Your impression of Megan King might depend on where you’ve seen or heard her. If you’ve seen her play solo, you might consider her to be a folk music singer/songwriter. If you’ve seen her with her three-piece backing band – Ted Carter (lead guitar), Aaron Winey (bass) and Dan Willig (drums) – you might think of her as the frontwoman for a rock band. And if you’ve heard one of her recordings, you might think of her as an ethereal pop singer along the lines of Sarah McLachlan. Regardless of how you have (or haven’t) heard her, a sense of spirituality and religion pervades her work. When prodded, she will say that she’s a “Christian musician,” but her music and her persona are more understated in terms of religion, meaning that someone might hear her work without ever knowing that it has a Christian base.

“ I didn’t want to be pigeonholed in the CCR [Christian contemporary rock] genre. I guess I would describe [my music] as Americana,” she says. “If you hear me solo, you’re gonna say it’s folk music, but if you see me with a band you’ll think I sound different.”

In effect she is all three, having honed her craft over the years since learning to sing and play guitar as a young child. Her most recent recorded album, 2012’s Lion Heart is her most ambitious and accomplished yet. For it she traveled to Nashville, Tennessee to work with seasoned music producer/recording engineer Mark Hornsby along with session musicians. The result is her fullest recording to date; it’s lush atmosphere, tasteful instrumentation and dreamy vocals that would sound right at home on Top 40 radio.

While the music on Lion Heart can be wispy and calming, the subject matter can be anything but. The themes on the album center around some of life’s more painful elements and overcoming them – divorce and domestic abuse to name just two. When the album first came out, whatzup reviewer John Hubner wrote Lion Heart “is the album for after the storm, when the sun is beginning to shine through the clouds.” 
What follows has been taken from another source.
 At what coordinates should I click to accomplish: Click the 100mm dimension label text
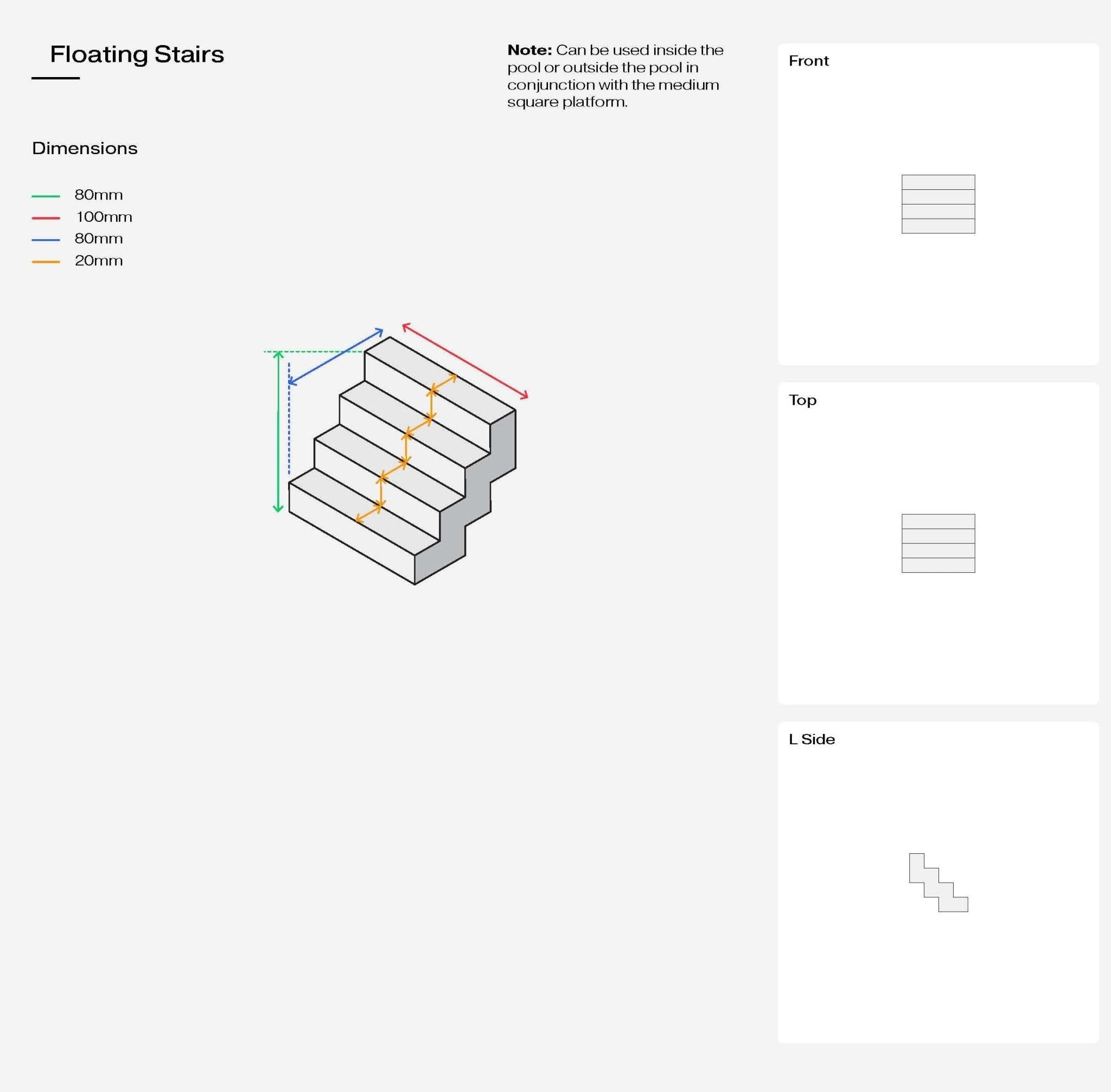coord(104,218)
“Lion Heart is all about overcoming difficulty,” is how King puts it. “Some of [the songs] are from my own experience and some are from other people’s experiences … a lot of things that not only women go through but men go through too.”

While the album may center thematically on life’s difficulties, and King will reference specific examples of hardships such as divorce and spousal abuse when interviewed, her song lyrics themselves leave some ambiguity in that they don’t explicitly state what they’re about. In other words, there’s no “divorce song” on the album. The songs themselves, then, take the listener on a journey of experiencing hardship and moving past them but leave their meanings open to interpretation, like a sonic painting or Rorschach test.
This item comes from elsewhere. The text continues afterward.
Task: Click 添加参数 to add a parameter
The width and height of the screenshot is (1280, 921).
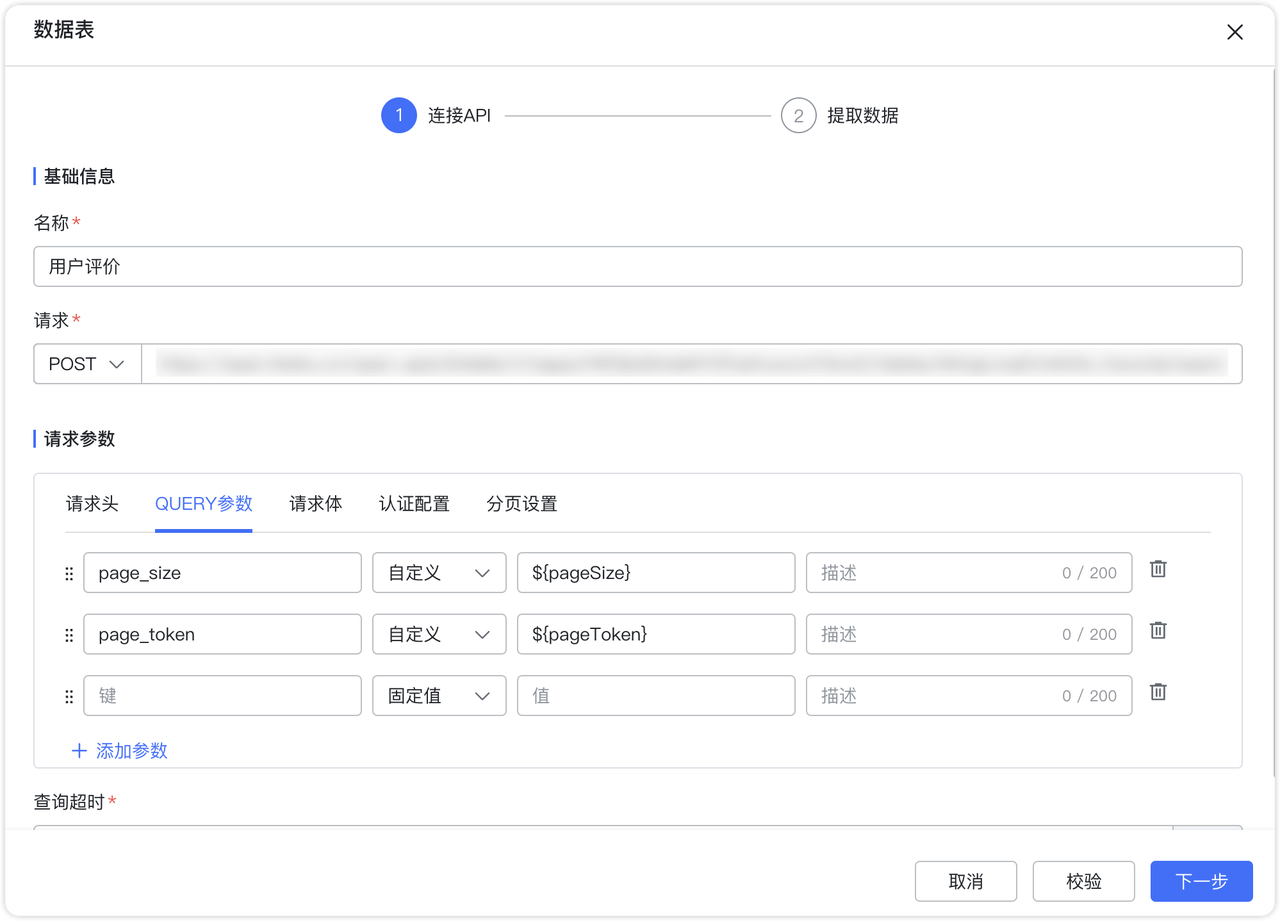Action: click(120, 751)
“None of the songs are specifically about divorce, but they’re about what other people think, especially in the Midwest,” she says. “[How] some people might judge you for certain things and finding who you are in the midst of that in spite of what other people might think of you and being comfortable with that.”

That approach to songwriting – leaving the meanings open to interpretation and evoking themes – is something that King has developed as she’s grown into a more mature songwriter. She says that when she writes a song now, she wants it to stand the test of time and not lose its meaning shortly after it’s written.

“I think it’s important to write for longevity. When I was first writing, I wrote songs that I don’t play anymore because I’m past that now,” King says. “I think the ultimate goal in writing the song is to show that there’s hope within the hardship, that there’s some kind of mechanism for moving on and getting stronger.”

Prior to the release of her recent CD, King released two albums:  Pretty Songs (2008) and Confidential Reality (2005). The recording of Lion Heart gave her her first experience working with producers and session musicians. While her previous recordings were more spare and haunting, the Nashville studio experience brought a fullness and lushness to her work that was a breakthrough in her sound as a recording artist. 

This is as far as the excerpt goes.